Benchmark copper on the London Metal Exchange was untraded in official rings, but bid down 0.4 percent at $5,495.5 a tonne. That compares with a one-month low of $5,419.5 a tonne hit on Thursday.
However, the metal used widely in power and construction is on track for its largest annual rise since 2010, although analysts note that prices have come from a low base. So far this year, copper is up 17 percent, much of that rise came after Donald Trump won the US Presidential election.
"US copper demand hardly matters on a global scale -- it's about 1.8 million tonnes in a 22 million tonne market. Even if there is a push on US infrastructure, how is copper needed if you are talking about bridges and roads? It's not a game changer." said Julius Baer analyst Carsten Menke.
"Some China data has been better of late, but look at the property market weekly volumes sales are reported to have turned negative in some cities, so property could be a headwind next year."
Last week, China said it would strictly limit credit flowing into speculative property buying in 2017. Analysts also doubt China, which accounts for nearly half of global copper consumption, will try to stimulate growth and demand next year, to the extent it did this year.
"China's economy is currently reaping the benefits of earlier policy loosening, but with no new stimulus on the cards and steps being taken to rein in credit growth, activity looks set to slow next year," Capital Economics said in a note.
"As such, we think prices of industrial metals may ease back as optimism fades.
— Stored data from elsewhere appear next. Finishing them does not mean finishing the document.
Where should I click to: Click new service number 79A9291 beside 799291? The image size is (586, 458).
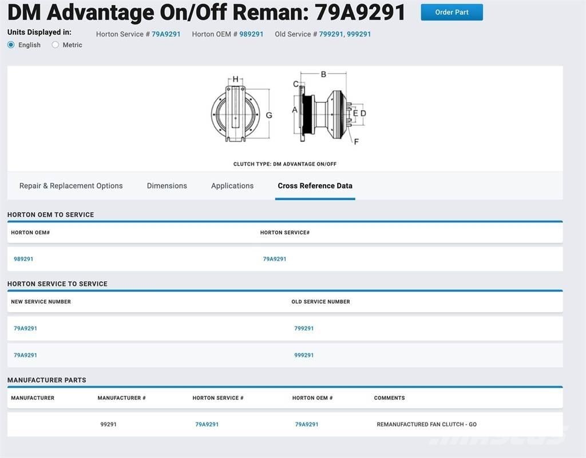coord(25,328)
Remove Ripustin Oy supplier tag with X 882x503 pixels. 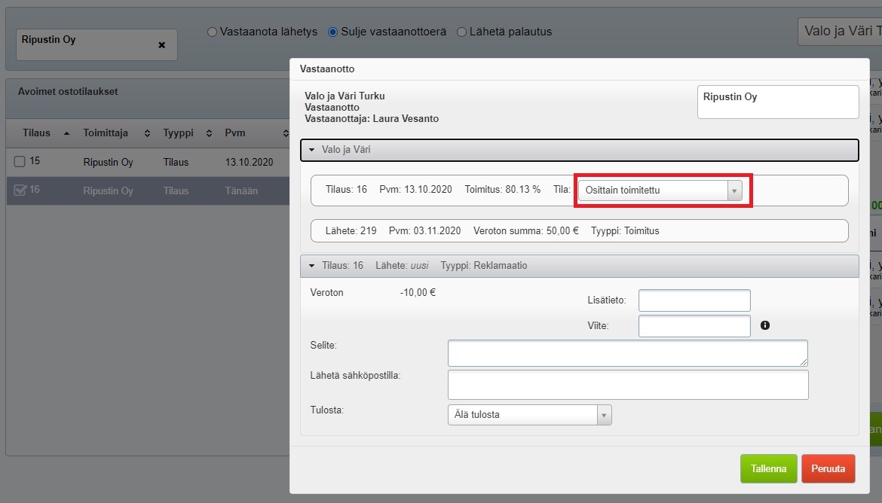click(x=161, y=45)
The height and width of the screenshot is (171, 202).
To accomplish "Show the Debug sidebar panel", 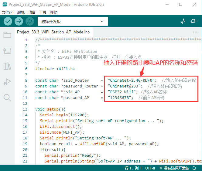I will tap(7, 82).
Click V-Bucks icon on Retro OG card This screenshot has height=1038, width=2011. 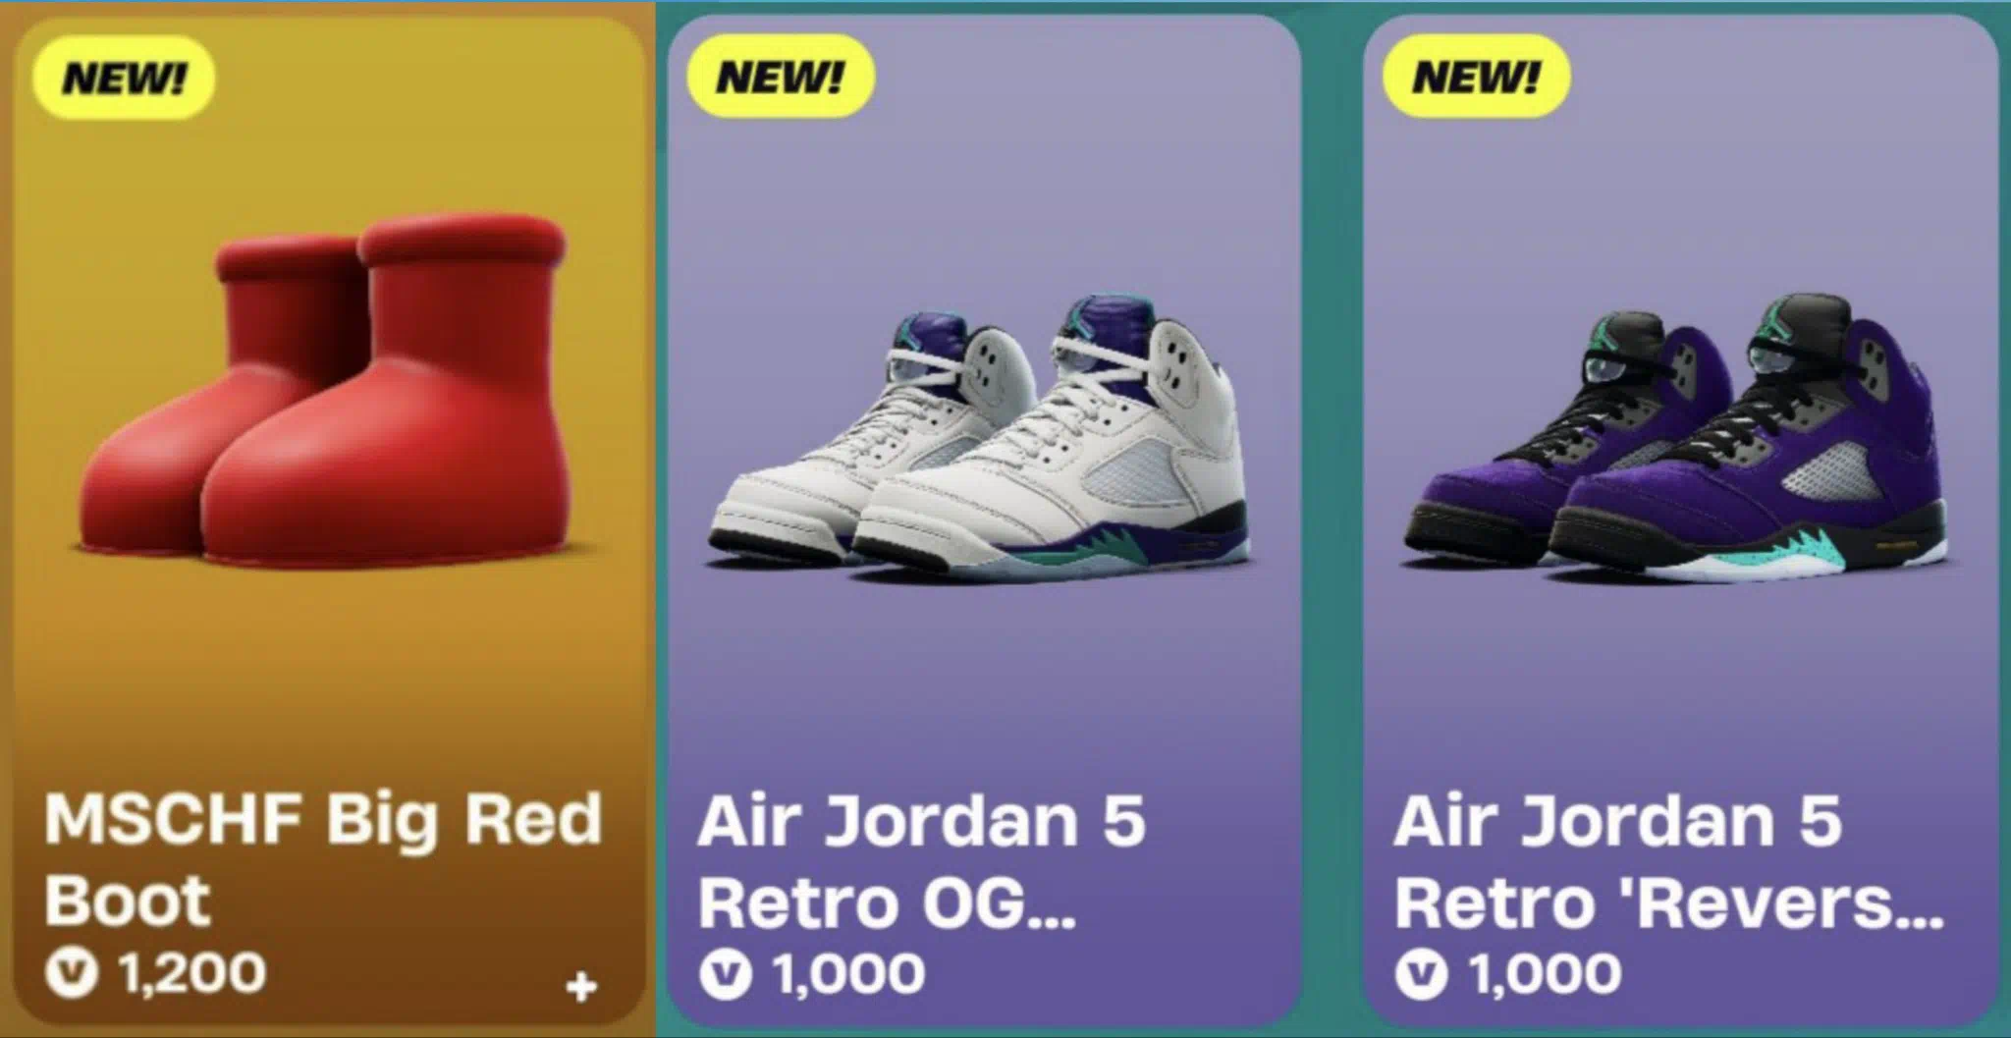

However, mine supply of a number of metals, including lead and zinc, is now falling, following years of underinvestment in the sector." Expectations of zinc market deficits this year and next pushed the price up to a nine-year high of $2,985 a tonne last month, more than double the January low.
Lead hit $2,576.50 late in November, its highest since August 2011.
It traded down 0.7 percent to $2,110 and zinc was bid 1.1 percent lower at $2,600 a tonne.
Aluminium slipped 0.2 percent at $1,719, tin rose 0.3 percent to $21,000 and nickel lost 1.2 percent to $10,600 a tonne.